Bienvenue dans l’ère moderne de la cybersécurité avec ChatGPT, celle où vos collaborateurs, armés de leurs plus nobles intentions, décident volontairement de faire fuiter vos données sensibles. Non pas à cause d’un phishing vicieux ou d’un malware sournois… mais grâce à des outils « intelligents » qu’ils utilisent dans votre dos. On appelle ça le Shadow SaaS, et c’est beaucoup plus tendance que le Shadow IT : c’est brillant, c’est branché, et surtout, c’est bourré d’IA générative.
L’apothéose du clic irresponsable
Fini les bons vieux Excel partagés dans des Dropbox personnelles (voir notre dossier sur les Shadow IT. Aujourd’hui, on entre du contenu RH, des chiffres confidentiels, voire des morceaux de code source dans ChatGPT, Notion, Bard, Grammarly, ou même Midjourney. Le tout sans NDA, sans chiffrement, sans gouvernance. C’est gratuit, c’est magique… et ça donne des sueurs froides aux RSSI.
Un exemple ? Un développeur anonyme a récemment collé un bout de code d’un logiciel bancaire dans ChatGPT pour « comprendre pourquoi ça buggait ». Résultat : une IA OpenAI entraînée à résoudre des problèmes métier avec des secrets industriels en bonus.
La magie des plugins douteux
Vous pensiez que le prompt direct était dangereux ? Attendez de découvrir les plugins. Le top du top, ce sont ces extensions ChatGPT capables d’aller chercher vos fichiers Google Drive, de se connecter à Jira, ou d’interroger vos bases Notion. Parce que franchement, pourquoi sécuriser vos API quand on peut confier tout ça à une boîte tierce hébergée à l’autre bout du monde ?
Petit bonus : certains plugins ChatGPT demandent des accès OAuth en mode « Full read/write »… pour un service de résumé de documents. Bien sûr, tout le monde clique sur « Accepter » les yeux fermés. C’est pour aller plus vite, voyons.
Quand l’IA vous recopie… vous-même
OpenAI a confirmé que les prompts pouvaient être utilisés pour entraîner ses modèles, sauf si vous cochez des cases bien planquées dans les paramètres (mais pourquoi se donner cette peine ?). Ce qui veut dire que si 20 salariés saisissent vos prévisions commerciales dans ChatGPT, une IA pourra un jour proposer votre propre stratégie à votre concurrent.
Mais tout va bien, hein, c’est pour améliorer les résultats.
Les RH, nouveaux champions du Shadow SaaS
Vous pensiez que les développeurs étaient les pires ? Détrompez-vous. Le département RH est en embuscade, armé de ChatGPT pour générer des réponses personnalisées à des conflits internes, reformuler des mails « sensibles », voire créer des profils LinkedIn. Tout ça à base de données personnelles, bien sûr.

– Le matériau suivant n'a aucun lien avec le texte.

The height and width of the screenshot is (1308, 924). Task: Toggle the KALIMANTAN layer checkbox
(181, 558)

L’intelligence artificielle au service du RGPD ? Une idée de génie.
Et pendant ce temps, la direction pense avoir tout bloqué en coupant l’accès à Facebook.
Solutions simples (mais impopulaires)
- Cartographie des flux SaaS : Oui, ça demande du boulot, mais sans ça, vous ne saurez jamais que 12 employés utilisent encore Prezi pour faire leurs présentations.

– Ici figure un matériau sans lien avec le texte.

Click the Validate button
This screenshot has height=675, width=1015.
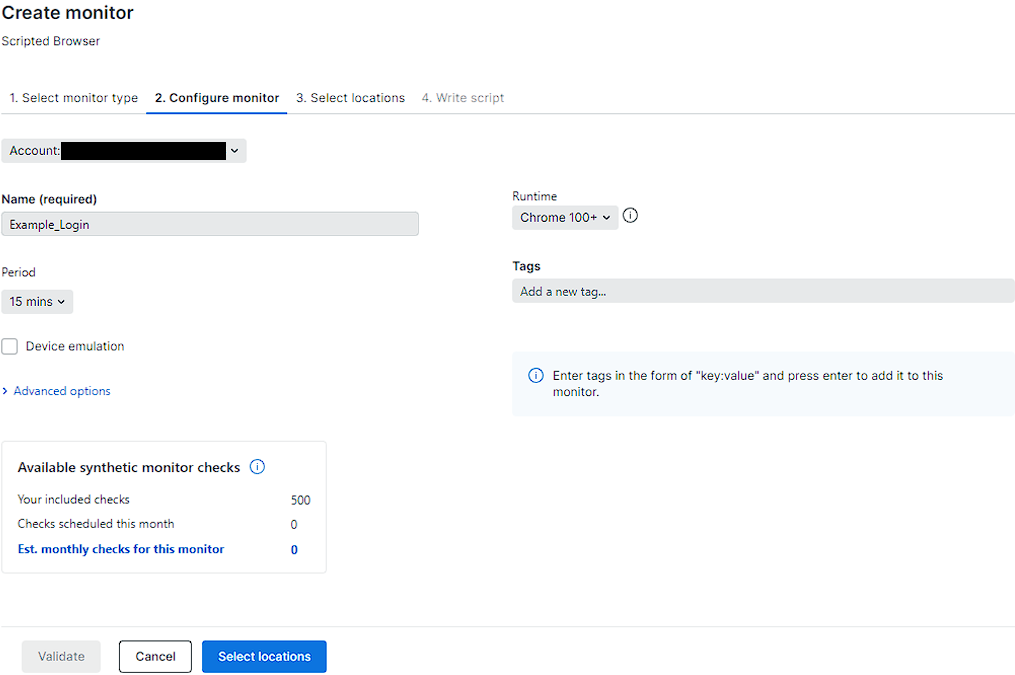pyautogui.click(x=60, y=656)
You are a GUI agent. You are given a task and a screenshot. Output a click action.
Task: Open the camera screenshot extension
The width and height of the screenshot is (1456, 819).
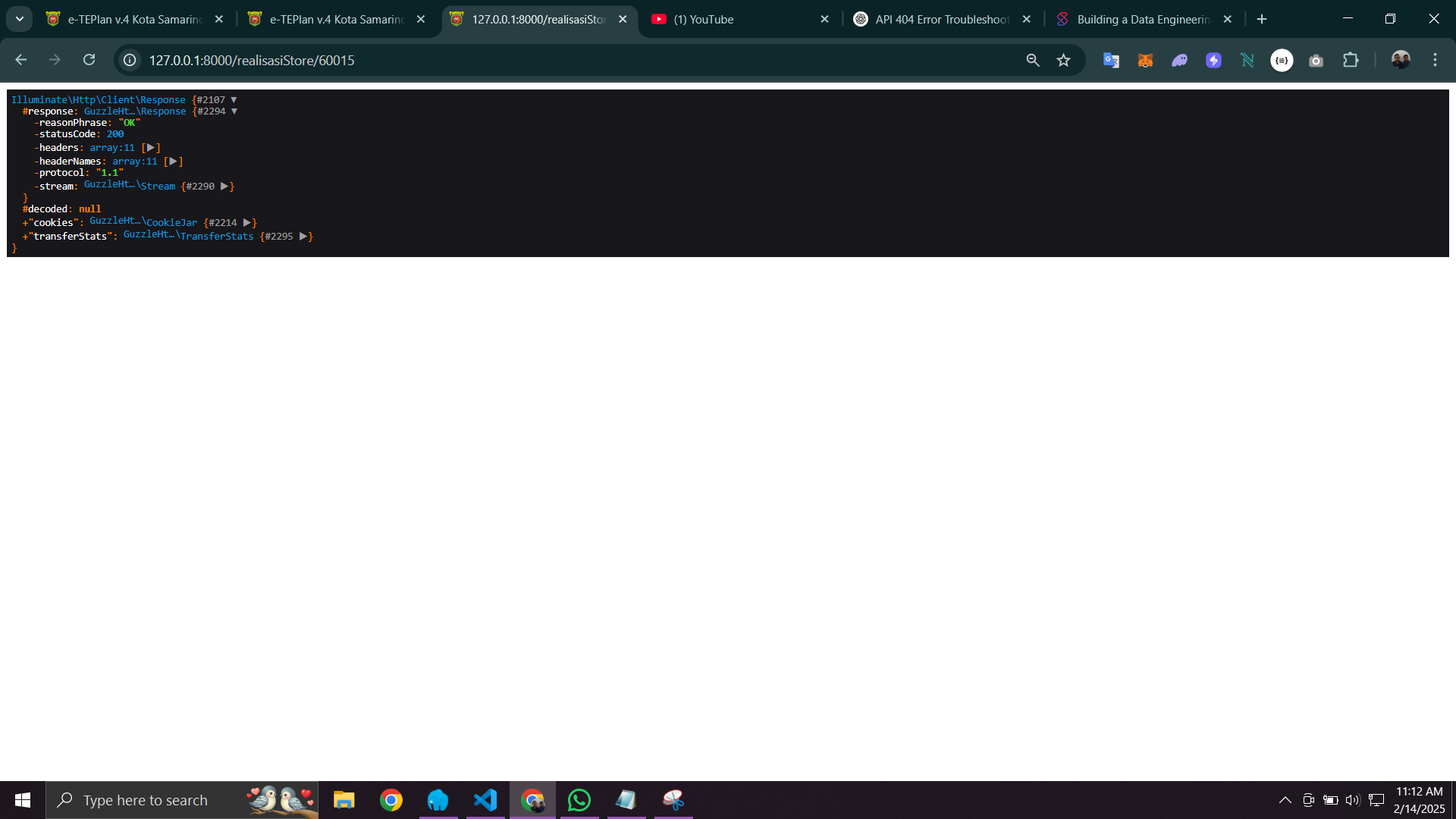click(1316, 60)
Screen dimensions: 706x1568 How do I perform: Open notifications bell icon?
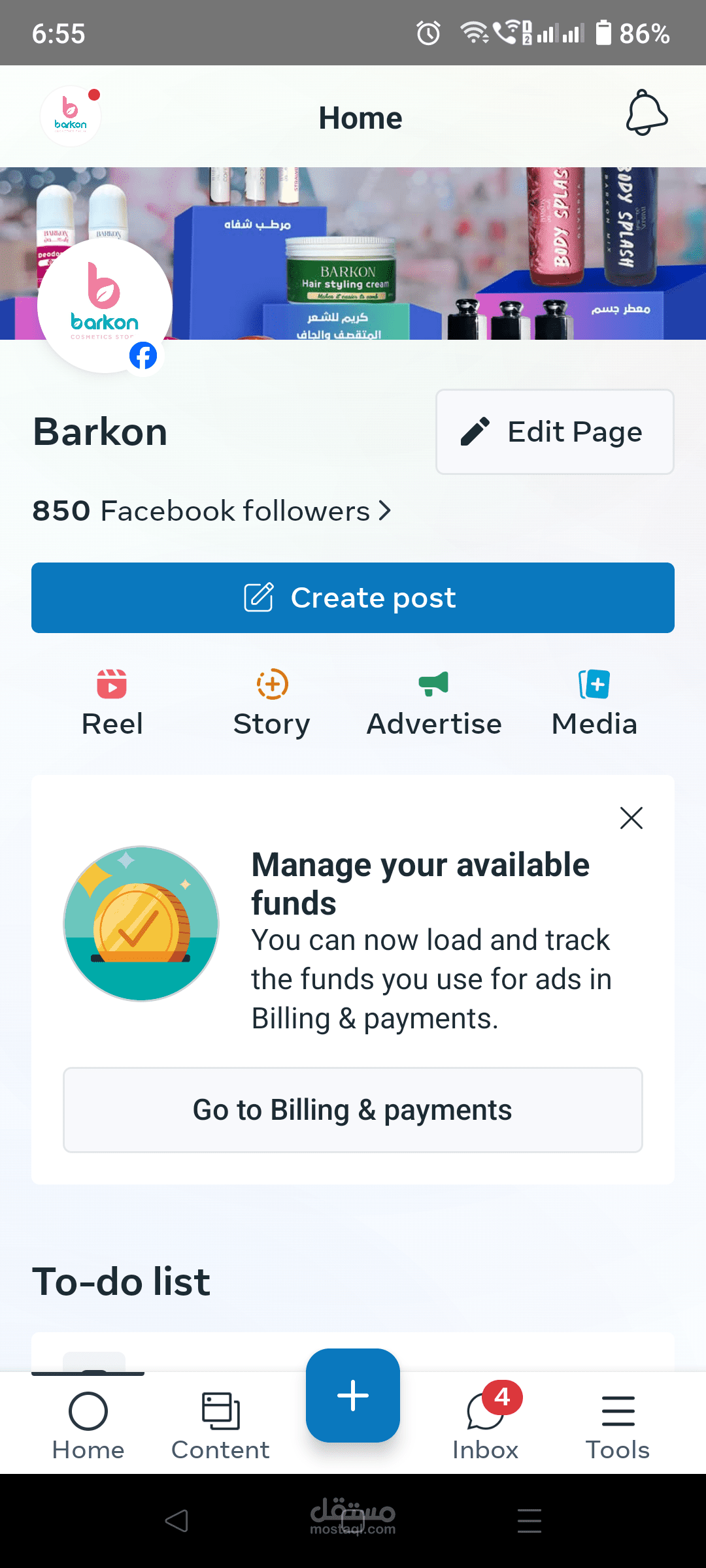[x=647, y=113]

- Mise en place d’un proxy filtrant avec journalisation : Vous allez pleurer, eux vont râler. Mais vous saurez enfin qui demande à ChatGPT « comment licencier un salarié en toute légalité ».
- Formation ludique et culpabilisante : Un bon quizz de fin avec « Vous avez partagé les salaires dans Notion sans y penser. Que faites-vous ? » peut faire des miracles.
- Tokenisation/obfuscation des données sensibles avant usage IA : Compliqué ? Oui. Mais tellement plus sain que de faire confiance à des IA « dans le cloud ».
Conclusion : confiance aveugle, risque absolu
Le Shadow SaaS, c’est un peu comme offrir les clés de votre maison à un inconnu sympa parce qu’il vous a souri. ChatGPT n’est ni méchant, ni dangereux en soi. Mais utilisé sans règles, sans encadrement et avec une foi quasi religieuse dans sa toute-puissance… il devient un puits sans fond de fuite d’information.
Alors la prochaine fois qu’un collègue vous dit : « T’inquiète, j’ai tout généré avec l’IA », demandez-lui juste où il l’a collé. Et priez pour que ce ne soit pas dans un plugin ukrainien certifié ISO-quelque-chose.